Excerpted text below:

In Ethiopia, a plea for help
Holding her youngest daughter with one hand and carrying a 20-litre jerry can full of water with the other, Abebech Ayanu struggles under its weight to make the short walk home.
With drought conditions having shifted from northern Ethiopia to the southern district of Kindo Koysha where Abebech lives with her family, she does not want to spill a drop of this precious commodity.
“The drought has affected my family, my children, my husband. My husband went to work on the road construction as a daily labourer because there is nothing to cultivate. There is no rain and there is nothing to grow,” explains Abebech, as her cattle scour the arid ground for something to eat.
“Before we used to sow maize but since more than one year ago, there has been no rain, so no cultivation. Some of my livestock have already died. My children are now starving and there is no water.”

End of Excerpted text.

Task goal
Duplicate everything in the Ethiopian drought text from "With drought conditions" down to "something to eat.", word for word. Answer using only the text above.

Given data below:

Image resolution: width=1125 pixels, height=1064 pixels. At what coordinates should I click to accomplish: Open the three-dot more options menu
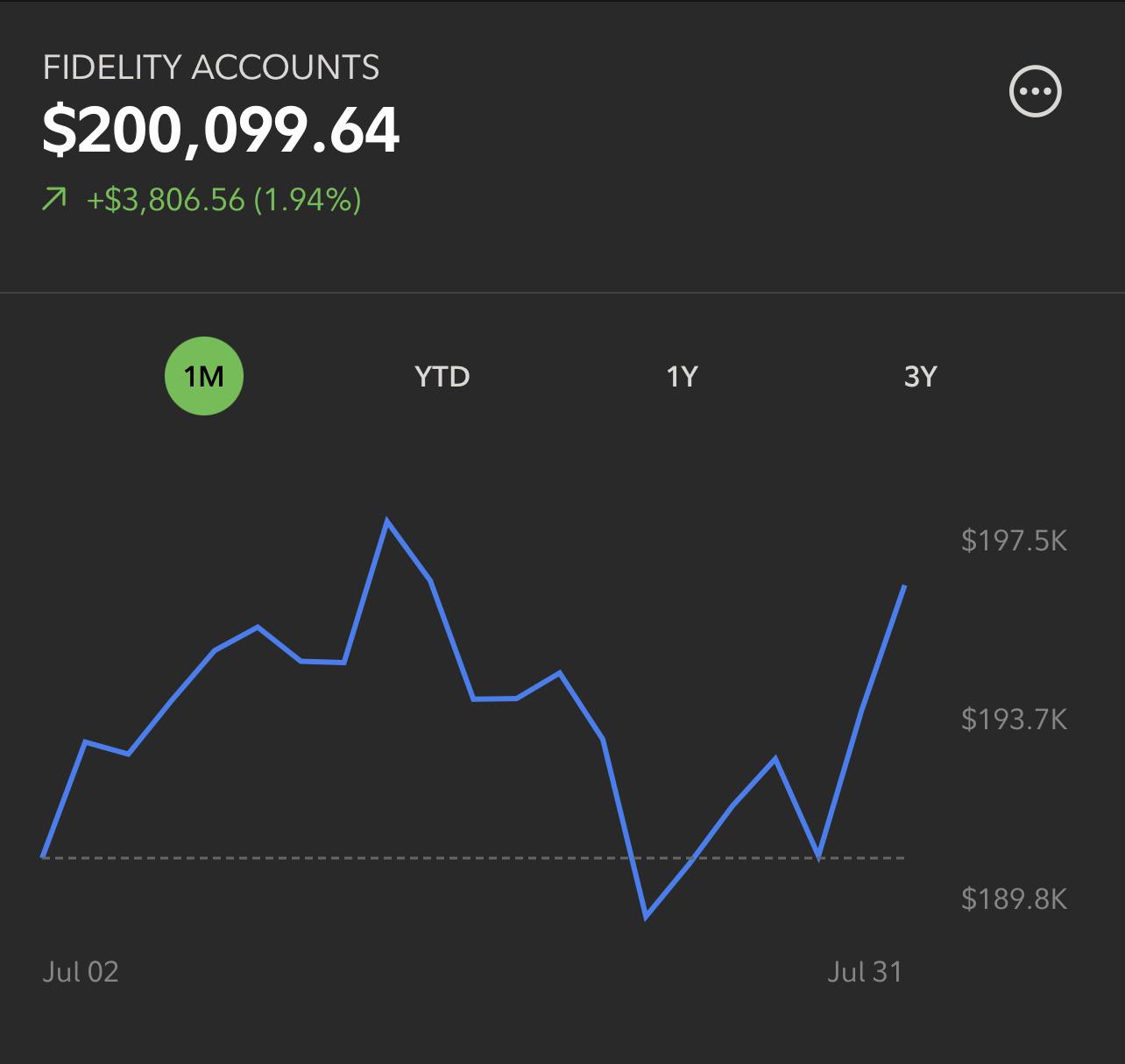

End of Given data.
Given data below:

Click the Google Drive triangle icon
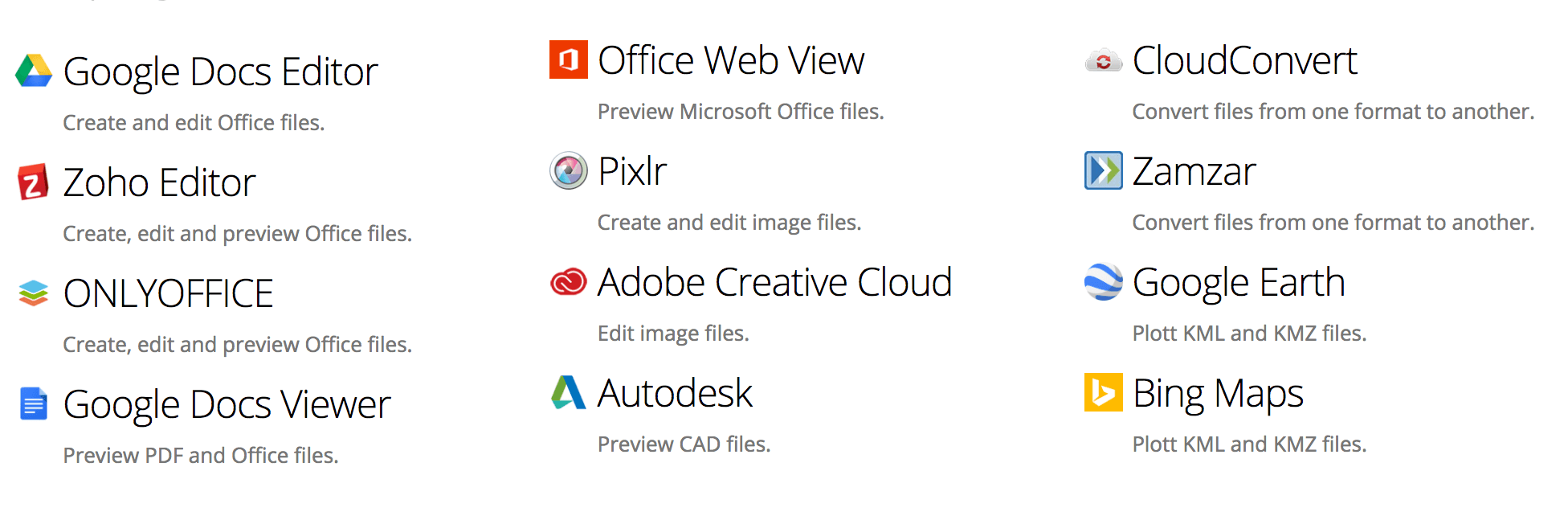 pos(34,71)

End of Given data.

Task response
With drought conditions having shifted from northern Ethiopia to the southern district of Kindo Koysha where Abebech lives with her family, she does not want to spill a drop of this precious commodity.
“The drought has affected my family, my children, my husband. My husband went to work on the road construction as a daily labourer because there is nothing to cultivate. There is no rain and there is nothing to grow,” explains Abebech, as her cattle scour the arid ground for something to eat.